Dysfunctional tRNA reprogramming and codon-biased translation in cancer

Abstract

Many cancers hijack translation to increase the synthesis of tumor-driving proteins, the messenger mRNAs of which have specific codon usage patterns. Termed 'codon-biased translation' and originally identified in stress response regulation, this mechanism is supported by diverse studies demonstrating how the 50 RNA modifications of the epitranscriptome, specific tRNAs, and codon-biased mRNAs are used by oncogenic programs to promote proliferation and chemoresistance. The epitranscriptome writers METTL1-WDR4, Elongator complex protein (ELP)1-6, CTU1-2, and ALKBH8-TRM112 illustrate the principal mechanism of codon-biased translation, with gene amplifications, increased RNA modifications, and enhanced tRNA stability promoting cancer proliferation. Furthermore, systems-level analyses of 34 tRNA writers and 493 tRNA genes highlight the theme of tRNA epitranscriptome dysregulation in many cancers and identify candidate tRNA writers, tRNA modifications, and tRNA molecules as drivers of pathological codon-biased translation.

Keywords: cancer; codon; epitranscriptome; gene expression; systems biology; tRNA modifications; translational regulation.

Fig. 1.. tRNA as a driver of translational dysfunction in human disease.

After initiation, translational control of gene expression can be guided by tRNAs, modifications, and writers that promote the synthesis of mRNAs with specific codon biases, with normal function of this system regulating stress responses, cell cycle, and growth programs (left). In the pathophysiology of cancer and other diseases, this system can be corrupted to alter translational regulation of gene expression, with some cancers using writers, modifications, and tRNAs to increase the translation of mRNAs with specific codon biases to promote growth programs, such as changes in oncogenic pathways, cell cycle and metabolism (right). RMP: RNA-modifying protein; METTL1: methyltransferase 1, tRNA methylguanosine.

Fig. 2.. tRNA modifications and writers linked to cancer.

(A) A canonical tRNA structure showing the locations of specific tRNA modifications and their writers shown to be drivers of cancer proliferation. (B) Complex biochemical pathways for the synthesis of wobble uridine modifications by ALKBH8-TRM112, ELP1-6, CTU1/2 and FTSJ1 writers, illustrating the many potential points for corruption of tRNA reprogramming and codon-biased translation in cancer and the many possible targets for therapeutic intervention.

Fig. 3.. Variations of codon-biased translational regulation.

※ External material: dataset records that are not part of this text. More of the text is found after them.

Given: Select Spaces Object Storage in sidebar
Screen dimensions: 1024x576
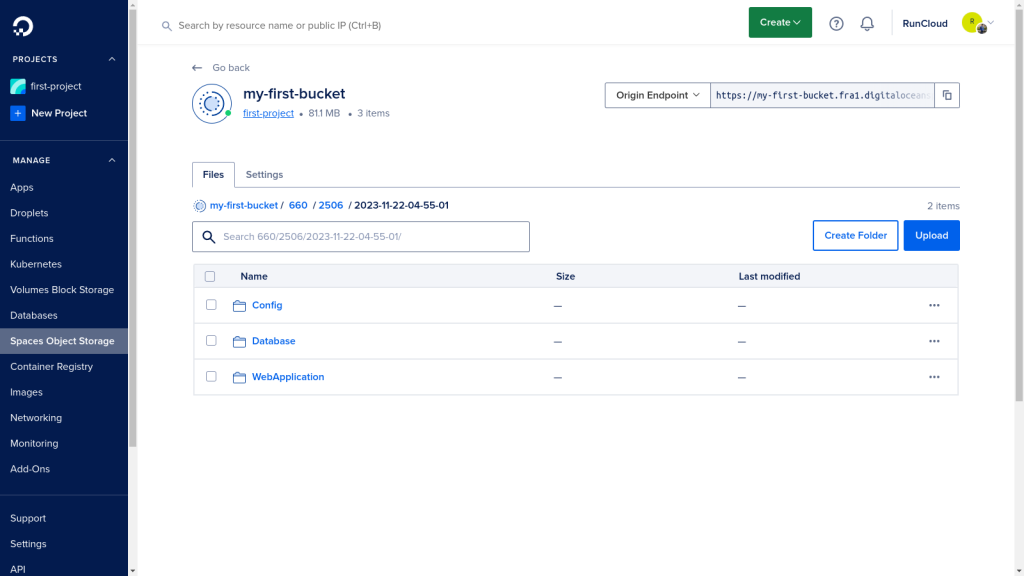Looking at the screenshot, I should click(64, 341).
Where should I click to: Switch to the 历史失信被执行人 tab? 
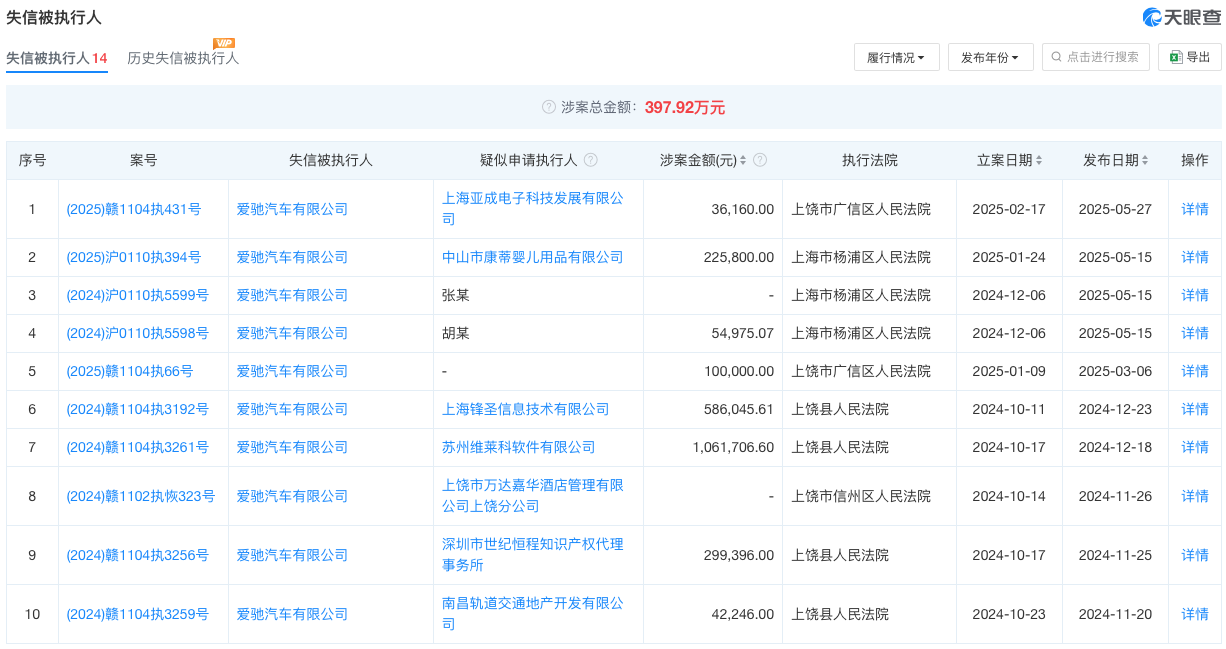click(x=183, y=58)
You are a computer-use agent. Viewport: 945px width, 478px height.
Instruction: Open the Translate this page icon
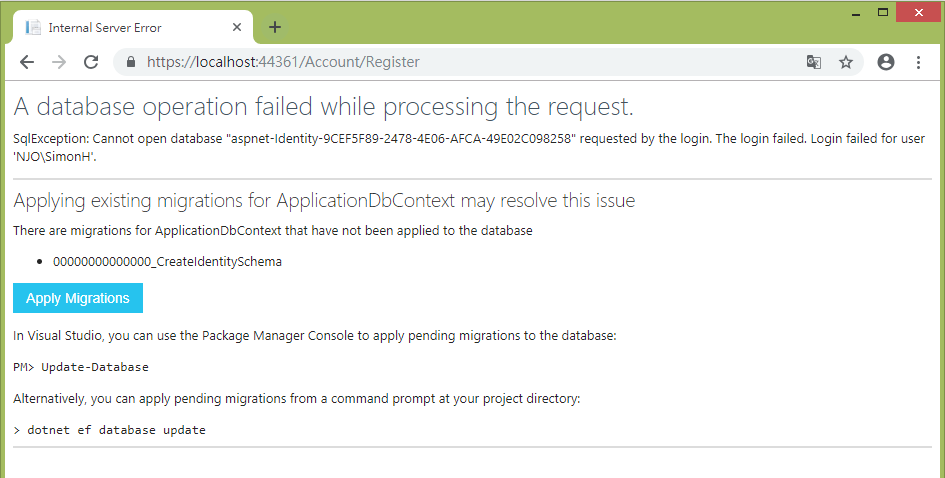pos(814,62)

(A) tRNAs, modifications, anticodons, and mRNAs provide key control points regulating codon-biased translation of multiple types of proteins, here illustrated with tRNA-Arg-TCT and METTL1 modification with m⁷G at position 46 and a wobble U modification. (B) Blue-shaded synonymous codons for specific amino acids have been mechanistically linked to codon-biased translation. (C) Gene-specific codon counting reveals highly biased codon usage patterns in families of stress response genes. Heat maps of (upper panel) yeast and (lower panel) human gene-specific analyses reveal significant over- (yellow) and under-use (purple) of individual codons (columns) in 100’s of yeast and 1000’s of human genes (rows). These heat maps do not provide details about gene regulation per se, but instead highlight groups of genes that are heavily biased in usage of groups of codons, as detailed in a previous publication [68]. (D) Writers (left), modifications (middle), and proteins derived from targets of codon-biased translational regulation (right).

Fig. 4.. Gene amplification changes for RNA modification writers in cancers.

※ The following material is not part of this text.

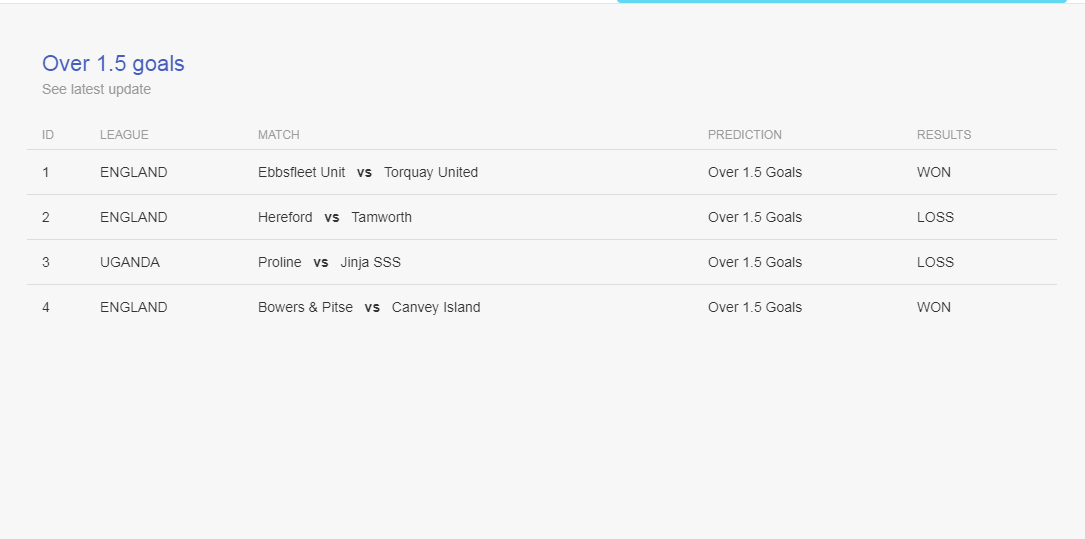1085x539 pixels.
Task: Click the LEAGUE column header
Action: [x=124, y=135]
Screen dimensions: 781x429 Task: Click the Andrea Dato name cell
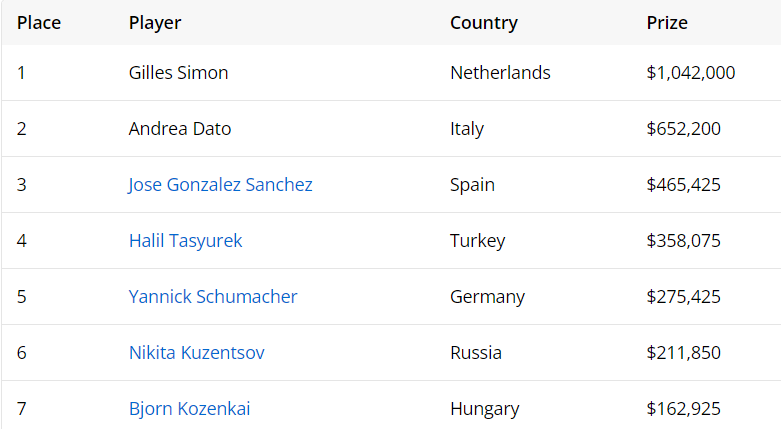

(A) Bar graph detailing the top 10 cancers that have amplification of the gene for METTL. (B) Hierarchical clustering of gene amplifications for 34 writers in 55 cancers from 181 studies representing 47,534 samples in the TCGA. Data represent the alteration frequency, with a minimum of 50 total cases and a minimum of 1% alteration. Colored arrows highlight specific RNA-modifying proteins and cancers that are discussed in the text; black, METTL1; green, TRMT12; red, bladder/urinary tract cancer and serious ovarian cancer.

Fig. 5.. Gene deletion changes for RNA modification writers in cancers.

(A) Bar graph detailing the top 10 cancers that have deletion of the gene for TRMT9B. (B) Hierarchical clustering of gene deletions for 34 writers in 55 cancers from 181 studies representing 47,534 samples in the TCGA. Data represent the alteration frequency, with a minimum of 50 total cases and a minimum of 1% alteration.

Fig. 6.. Writer RNA expression data in cancers.

(A) Bar graph detailing the 10 cancer cell lines with increased METTL expression. (B) Hierarchical clustering of the log₂(fold-change) values for mRNA expression for 34 writers in 798 CCLE samples found in DepMap (Expression 22Q1 Public).